## Prompt
Which lines make up the answer? Those from the line with "The image size is (1813, 755)." through the end of the data; reproduce them exactly.

## Data section
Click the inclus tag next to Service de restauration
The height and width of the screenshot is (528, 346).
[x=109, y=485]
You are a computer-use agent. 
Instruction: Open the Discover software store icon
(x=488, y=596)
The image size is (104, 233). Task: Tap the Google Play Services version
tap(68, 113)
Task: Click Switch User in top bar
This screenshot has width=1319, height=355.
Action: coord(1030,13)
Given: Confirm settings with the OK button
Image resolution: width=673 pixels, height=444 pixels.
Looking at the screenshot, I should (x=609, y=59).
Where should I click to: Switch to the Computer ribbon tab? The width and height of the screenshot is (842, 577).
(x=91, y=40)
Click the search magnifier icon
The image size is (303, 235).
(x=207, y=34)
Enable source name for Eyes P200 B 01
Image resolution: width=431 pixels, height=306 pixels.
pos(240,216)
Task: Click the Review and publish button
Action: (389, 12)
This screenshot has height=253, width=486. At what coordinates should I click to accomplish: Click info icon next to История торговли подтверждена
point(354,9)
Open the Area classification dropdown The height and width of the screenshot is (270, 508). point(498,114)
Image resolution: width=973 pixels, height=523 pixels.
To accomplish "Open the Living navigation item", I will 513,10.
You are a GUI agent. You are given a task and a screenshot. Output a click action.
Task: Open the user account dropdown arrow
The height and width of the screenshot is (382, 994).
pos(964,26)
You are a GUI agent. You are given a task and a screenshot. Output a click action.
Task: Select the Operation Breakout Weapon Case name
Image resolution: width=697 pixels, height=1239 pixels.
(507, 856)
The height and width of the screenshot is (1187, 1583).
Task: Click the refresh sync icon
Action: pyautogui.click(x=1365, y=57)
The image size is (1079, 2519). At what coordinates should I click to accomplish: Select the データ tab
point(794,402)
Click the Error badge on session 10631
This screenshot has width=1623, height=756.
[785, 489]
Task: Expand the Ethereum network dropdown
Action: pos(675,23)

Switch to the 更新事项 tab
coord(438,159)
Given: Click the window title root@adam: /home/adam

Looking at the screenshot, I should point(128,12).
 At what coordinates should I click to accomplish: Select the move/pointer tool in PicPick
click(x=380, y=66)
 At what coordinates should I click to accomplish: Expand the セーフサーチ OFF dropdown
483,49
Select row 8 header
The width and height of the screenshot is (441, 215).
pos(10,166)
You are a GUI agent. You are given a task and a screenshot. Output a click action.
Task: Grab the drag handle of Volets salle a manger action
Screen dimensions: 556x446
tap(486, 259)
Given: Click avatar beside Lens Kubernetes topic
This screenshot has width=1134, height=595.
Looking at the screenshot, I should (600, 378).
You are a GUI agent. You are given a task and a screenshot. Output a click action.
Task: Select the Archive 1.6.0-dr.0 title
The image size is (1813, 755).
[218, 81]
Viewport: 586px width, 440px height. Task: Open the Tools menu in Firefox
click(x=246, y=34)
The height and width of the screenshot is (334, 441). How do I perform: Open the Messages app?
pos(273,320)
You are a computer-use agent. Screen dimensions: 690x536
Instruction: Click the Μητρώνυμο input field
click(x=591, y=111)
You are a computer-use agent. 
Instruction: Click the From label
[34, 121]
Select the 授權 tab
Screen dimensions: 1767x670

## Response to this exercise
The image size is (1813, 755).
[218, 81]
Viewport: 586px width, 440px height. Task: Open the Tools menu in Firefox
click(x=246, y=34)
The height and width of the screenshot is (334, 441). How do I perform: Open the Messages app?
pos(273,320)
You are a computer-use agent. Screen dimensions: 690x536
Instruction: Click the Μητρώνυμο input field
click(x=591, y=111)
You are a computer-use agent. 
Instruction: Click the From label
[34, 121]
Select the 授權 tab
Screen dimensions: 1767x670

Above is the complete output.